9/27/09

Meiji Era Kimono Style

I read an autobiography of a rakugoka comic story teller, 志ん生 Shinsho, who was born in 1890, Meiji era. Although he was a son of samurai family, he was poor because of drinking, gambling, and playing at hanamachi red district. His description about how poor he was is so funny and tell us old kimono habits in early 20 century.

For example, he said he never rode a train, always walked to everywhere to save train fares. “I walked and walked, tying my haori coat at my neck (like Batman!?) with bare feet, tying my geta shoes at my waist, since I was afraid my geta heals wore out.” Today in Japan, we never see a man like this. I guess he hung his geta with obi sash…
He mentioned that because of his poverty, his family also wore a little. His wife wore only koshimaki at their house. Koshimaki is kimono underskirt… So his wife was like The Venus de Milo!?

9/10/09

Kimono Article on English Magazine.

I wrote about kimono for Tokyo Journal, English magazine published in Japan. I heard it was sold in some foreign cities. If you find it, please read the kimono article.

The photo shoot for the front cover and the kimono article was held on end-July. The model wore awase lined furisode under 30C (86F) temperature… I wrapped the model’s arms with ice pads because I really worried that she had got heatstroke! But she was so patient and tough. She survived.

All of kimonos for shooting from Ikeda-san’s antique kimono shop. Ikedasan’s selection’s furisode is 4000 yen and obi is just 1000 yen. (in total $50!) Although the writing was a hard work, I really enjoyed the shooting. I am so sad that I forgot to take a photo of Ikeda-san and me. Ikeda-san is famous kimono coordinator and antique obidome collector. Some of you may know about her books.

9/3/09

Geisha Show!

On my birthday, hoping a unique event, I asked to take me to Geisha Show! There are some reasonable tours for travelers. I heard English geisha tours were much popular than for Japanese, but this night, I met none of non-Japanese.
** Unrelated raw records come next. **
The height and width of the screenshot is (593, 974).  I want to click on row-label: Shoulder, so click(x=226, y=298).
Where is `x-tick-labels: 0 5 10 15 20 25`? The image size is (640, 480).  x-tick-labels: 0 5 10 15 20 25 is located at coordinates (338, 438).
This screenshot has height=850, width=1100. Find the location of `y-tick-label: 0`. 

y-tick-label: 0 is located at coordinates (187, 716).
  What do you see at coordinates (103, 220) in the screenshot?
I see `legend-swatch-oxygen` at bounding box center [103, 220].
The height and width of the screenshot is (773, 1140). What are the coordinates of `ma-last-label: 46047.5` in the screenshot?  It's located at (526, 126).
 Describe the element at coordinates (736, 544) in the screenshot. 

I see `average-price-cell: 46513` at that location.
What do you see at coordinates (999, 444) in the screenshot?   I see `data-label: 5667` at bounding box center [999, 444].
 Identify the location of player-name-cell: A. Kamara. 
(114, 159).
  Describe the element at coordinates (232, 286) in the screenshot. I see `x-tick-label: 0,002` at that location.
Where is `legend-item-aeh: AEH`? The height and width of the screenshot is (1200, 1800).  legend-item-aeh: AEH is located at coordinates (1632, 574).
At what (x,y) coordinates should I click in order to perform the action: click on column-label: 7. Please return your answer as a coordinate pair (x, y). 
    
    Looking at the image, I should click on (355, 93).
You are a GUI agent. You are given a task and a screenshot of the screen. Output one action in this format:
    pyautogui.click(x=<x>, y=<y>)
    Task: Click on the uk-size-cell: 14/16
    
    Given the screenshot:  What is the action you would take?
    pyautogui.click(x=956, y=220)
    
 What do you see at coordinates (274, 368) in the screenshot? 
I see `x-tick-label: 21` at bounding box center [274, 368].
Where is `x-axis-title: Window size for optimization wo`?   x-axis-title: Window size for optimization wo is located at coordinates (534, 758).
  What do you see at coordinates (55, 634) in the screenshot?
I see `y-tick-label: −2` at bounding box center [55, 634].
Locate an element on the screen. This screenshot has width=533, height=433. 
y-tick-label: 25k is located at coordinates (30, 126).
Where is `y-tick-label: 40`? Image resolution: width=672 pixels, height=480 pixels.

After 30 min ride on bus, we went Mukojima old red-light district area. Two geishas, one hangyoku (geisha apprentice) and one shamisen player welcomed us, 17 Japanese people, most of us were women. Although this type of event used to be limited for man visitors, now both customers and entertainers are women.

They served dinner for us, cheered with us, played music and danced. I really enjoyed their beautiful and traditional kimonos. Surprisingly, they wore kimonos quite loosely (but not slovenly). Hangyoku-san’s embroidery haneri (inside collar) was so cute!
Mukojima means Other Side (of Sumida river) or Out Side of Edo (old Tokyo) central. Isolated and lawless area man could be absorbed in self-indulgent pleasures with geishas and oirans, if he was rich!